### Task statement:
Search the data for lines holding the word "Hallo". State how many there are, and nothing else.

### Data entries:

* * * * * * *

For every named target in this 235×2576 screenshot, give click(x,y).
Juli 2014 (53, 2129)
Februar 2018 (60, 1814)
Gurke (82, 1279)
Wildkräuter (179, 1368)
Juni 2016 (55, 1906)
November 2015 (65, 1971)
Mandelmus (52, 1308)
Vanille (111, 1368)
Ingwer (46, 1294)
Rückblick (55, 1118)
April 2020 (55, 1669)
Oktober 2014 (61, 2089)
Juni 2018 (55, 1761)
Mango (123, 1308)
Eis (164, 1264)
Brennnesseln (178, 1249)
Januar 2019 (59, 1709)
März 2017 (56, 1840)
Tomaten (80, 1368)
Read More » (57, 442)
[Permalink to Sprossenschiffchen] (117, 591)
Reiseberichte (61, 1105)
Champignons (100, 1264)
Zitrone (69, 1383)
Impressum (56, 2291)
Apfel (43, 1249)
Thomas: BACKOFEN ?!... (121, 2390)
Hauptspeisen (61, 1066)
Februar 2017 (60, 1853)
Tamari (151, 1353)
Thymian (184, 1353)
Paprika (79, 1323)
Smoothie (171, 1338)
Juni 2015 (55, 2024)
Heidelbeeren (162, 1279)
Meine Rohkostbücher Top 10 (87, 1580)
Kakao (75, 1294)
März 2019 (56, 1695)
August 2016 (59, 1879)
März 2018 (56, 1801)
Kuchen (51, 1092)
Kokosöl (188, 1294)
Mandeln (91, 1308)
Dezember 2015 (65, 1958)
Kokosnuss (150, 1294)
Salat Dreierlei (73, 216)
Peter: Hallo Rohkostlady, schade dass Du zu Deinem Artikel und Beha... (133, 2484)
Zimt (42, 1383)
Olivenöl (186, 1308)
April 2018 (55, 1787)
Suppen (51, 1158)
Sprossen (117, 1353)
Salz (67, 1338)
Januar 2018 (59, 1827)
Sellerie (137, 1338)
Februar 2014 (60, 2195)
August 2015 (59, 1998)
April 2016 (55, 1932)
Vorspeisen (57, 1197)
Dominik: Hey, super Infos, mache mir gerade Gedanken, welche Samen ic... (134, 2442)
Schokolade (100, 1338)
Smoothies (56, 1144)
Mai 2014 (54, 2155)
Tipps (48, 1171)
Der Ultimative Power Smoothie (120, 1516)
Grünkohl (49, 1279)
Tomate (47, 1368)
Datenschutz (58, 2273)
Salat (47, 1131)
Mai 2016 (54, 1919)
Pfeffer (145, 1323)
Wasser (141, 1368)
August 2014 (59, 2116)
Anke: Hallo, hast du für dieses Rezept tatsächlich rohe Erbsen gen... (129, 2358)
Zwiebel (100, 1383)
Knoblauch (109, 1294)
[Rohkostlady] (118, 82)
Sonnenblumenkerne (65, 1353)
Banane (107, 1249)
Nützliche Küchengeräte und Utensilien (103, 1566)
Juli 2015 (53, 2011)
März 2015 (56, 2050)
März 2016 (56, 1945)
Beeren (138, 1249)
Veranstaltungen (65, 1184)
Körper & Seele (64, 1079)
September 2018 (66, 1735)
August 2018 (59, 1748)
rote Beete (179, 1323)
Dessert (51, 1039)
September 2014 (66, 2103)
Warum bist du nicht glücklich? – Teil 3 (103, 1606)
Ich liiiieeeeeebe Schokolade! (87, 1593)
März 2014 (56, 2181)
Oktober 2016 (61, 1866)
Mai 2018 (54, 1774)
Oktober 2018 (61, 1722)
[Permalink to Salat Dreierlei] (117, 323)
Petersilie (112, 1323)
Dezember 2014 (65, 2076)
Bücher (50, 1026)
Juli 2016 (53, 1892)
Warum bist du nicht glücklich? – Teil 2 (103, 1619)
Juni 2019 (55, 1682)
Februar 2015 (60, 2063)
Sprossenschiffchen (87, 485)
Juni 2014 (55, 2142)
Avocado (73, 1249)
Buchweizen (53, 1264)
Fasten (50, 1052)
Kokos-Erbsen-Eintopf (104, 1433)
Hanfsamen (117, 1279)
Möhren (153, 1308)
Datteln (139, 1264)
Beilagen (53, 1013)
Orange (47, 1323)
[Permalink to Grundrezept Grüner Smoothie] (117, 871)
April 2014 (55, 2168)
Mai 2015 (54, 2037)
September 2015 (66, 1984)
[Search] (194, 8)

* * * * * * *

### Solution to this exercise:
2